COSENZA «Rileviamo con forte preoccupazione la presa di posizione pubblica della presidente provinciale del Partito Democratico, Francesca Branchicella, che è intervenuta a difesa della segreteria provinciale in una fase estremamente delicata della vita interna del Partito». È quanto viene evidenziato in una nota a firma della maggioranza dell’assemblea provinciale del Pd do Cosenza. «Sappiamo che la presidente – viene aggiunto – è espressione di una corrente determinante nell’elezione del segretario provinciale e precisiamo subito un punto: non nutriamo alcun pregiudizio personale nei suoi confronti. Molti di noi non l’hanno mai incontrata né vista partecipare attivamente agli organismi, alle iniziative o alle campagne del Partito Democratico in questi anni. Non possiamo quindi fornire giudizi. Riteniamo che, probabilmente per inesperienza o per una conoscenza incompleta delle fonti statutarie e regolamentari, la presidente sia stata messa in difficoltà dal segretario provinciale, che ha impropriamente trasformato la presidenza in una sorta di difesa d’ufficio della propria gestione, con un nobile esercizio di scrittura creativa del genere fantasy».

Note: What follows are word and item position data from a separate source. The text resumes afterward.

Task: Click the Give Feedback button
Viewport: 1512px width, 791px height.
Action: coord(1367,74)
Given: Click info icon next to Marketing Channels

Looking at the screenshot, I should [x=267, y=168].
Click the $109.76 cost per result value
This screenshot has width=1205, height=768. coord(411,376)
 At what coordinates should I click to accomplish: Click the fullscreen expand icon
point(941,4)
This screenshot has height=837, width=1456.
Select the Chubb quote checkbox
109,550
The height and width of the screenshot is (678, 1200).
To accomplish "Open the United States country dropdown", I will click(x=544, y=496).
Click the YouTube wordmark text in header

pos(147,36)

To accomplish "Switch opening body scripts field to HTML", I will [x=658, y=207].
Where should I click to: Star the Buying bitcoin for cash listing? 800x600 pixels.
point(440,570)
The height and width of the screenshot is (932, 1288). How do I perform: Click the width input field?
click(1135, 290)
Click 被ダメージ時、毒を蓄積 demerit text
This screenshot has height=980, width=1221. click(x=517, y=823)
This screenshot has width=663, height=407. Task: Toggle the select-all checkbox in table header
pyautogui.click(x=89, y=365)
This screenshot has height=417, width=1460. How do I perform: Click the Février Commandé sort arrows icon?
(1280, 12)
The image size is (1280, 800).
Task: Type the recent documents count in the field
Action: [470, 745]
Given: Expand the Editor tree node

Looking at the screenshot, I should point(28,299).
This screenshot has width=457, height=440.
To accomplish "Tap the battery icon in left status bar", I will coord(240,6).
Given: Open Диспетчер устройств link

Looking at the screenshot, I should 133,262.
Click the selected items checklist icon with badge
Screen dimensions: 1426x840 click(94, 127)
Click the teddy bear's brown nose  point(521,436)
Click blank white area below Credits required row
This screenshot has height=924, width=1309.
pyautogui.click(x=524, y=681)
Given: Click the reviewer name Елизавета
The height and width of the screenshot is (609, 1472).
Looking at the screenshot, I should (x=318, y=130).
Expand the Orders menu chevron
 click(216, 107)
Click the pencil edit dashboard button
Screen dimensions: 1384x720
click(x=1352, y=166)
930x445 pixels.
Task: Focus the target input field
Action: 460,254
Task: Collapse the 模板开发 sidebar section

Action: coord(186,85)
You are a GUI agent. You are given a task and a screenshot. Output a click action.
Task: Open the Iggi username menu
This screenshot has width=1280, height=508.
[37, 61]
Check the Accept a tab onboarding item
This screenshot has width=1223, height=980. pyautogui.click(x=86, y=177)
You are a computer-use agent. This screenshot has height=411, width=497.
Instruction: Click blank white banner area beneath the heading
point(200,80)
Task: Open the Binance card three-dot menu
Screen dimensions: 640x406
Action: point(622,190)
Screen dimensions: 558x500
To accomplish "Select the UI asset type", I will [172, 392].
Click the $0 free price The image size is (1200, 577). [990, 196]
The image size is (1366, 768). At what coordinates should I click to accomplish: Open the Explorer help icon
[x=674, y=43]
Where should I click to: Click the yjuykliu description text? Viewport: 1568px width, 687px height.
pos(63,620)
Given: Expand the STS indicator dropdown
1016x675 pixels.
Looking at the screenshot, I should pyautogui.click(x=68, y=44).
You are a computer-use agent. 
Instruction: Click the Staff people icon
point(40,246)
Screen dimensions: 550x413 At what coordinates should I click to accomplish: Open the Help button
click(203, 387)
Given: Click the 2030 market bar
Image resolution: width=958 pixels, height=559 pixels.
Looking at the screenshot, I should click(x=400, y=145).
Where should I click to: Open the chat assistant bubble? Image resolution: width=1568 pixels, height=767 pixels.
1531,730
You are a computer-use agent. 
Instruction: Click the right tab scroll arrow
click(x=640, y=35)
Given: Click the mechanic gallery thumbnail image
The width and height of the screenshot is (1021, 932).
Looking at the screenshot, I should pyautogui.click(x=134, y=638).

«Il ruolo della presidenza – continua la nota – non è quello di schierarsi politicamente, ma di garantire il corretto funzionamento degli organismi, il rispetto delle procedure statutarie e l’equilibrio tra le diverse posizioni. Interventi pubblici di questo tipo compromettono la necessaria terzietà del ruolo e sovrappongono valutazioni personali a decisioni che spettano esclusivamente agli organismi democraticamente eletti. Invitiamo pertanto la presidente a ritrovare equilibrio, lucidità e spessore istituzionale, respingendo le richieste di difesa politica che non le competono e che rischiano di aggravare ulteriormente una situazione già profondamente critica. Alla presidente chiediamo di smettere di fare ciò che non le compete e di iniziare, con urgenza, a fare ciò che invece lo Statuto le impone: convocare l’Assemblea provinciale su richiesta degli iscritti e dei suoi componenti, nei termini e nelle forme previste. Appare surreale che faccia tutto, tranne ciò che è obbligata a fare dallo Statuto. Ogni ulteriore comportamento dilatorio o ostruzionistico non sarebbe più una semplice scelta politica, ma costituirebbe un ostacolo al funzionamento democratico del Partito e una violazione delle norme statutarie e del Codice etico del Partito Democratico, sanzionabile su base personale dagli organismi di garanzia competenti. Una condizione che renderebbe ancora più grave e preoccupante lo stato della Federazione provinciale di Cosenza. Se la presidente intende sostenere politicamente Matteo Lettieri, lo faccia con coerenza: rinunci al ruolo di garanzia, assuma formalmente un incarico politico nella segreteria. In questo modo sarebbe d’aiuto reale a Lettieri, perché potrebbe diventare la prima e l’unica componente della sua segreteria. Potrebbe quindi aiutare il segretario a capire dove siano finite le migliaia di tessere cartacee inviate dal Partito nazionale, o suggerirgli di convocare i segretari di circolo, pratica ormai dimenticata. Non è accettabile – conclude la nota – invece, utilizzare una funzione istituzionale per legittimare una gestione ormai priva di maggioranza politica e di credibilità».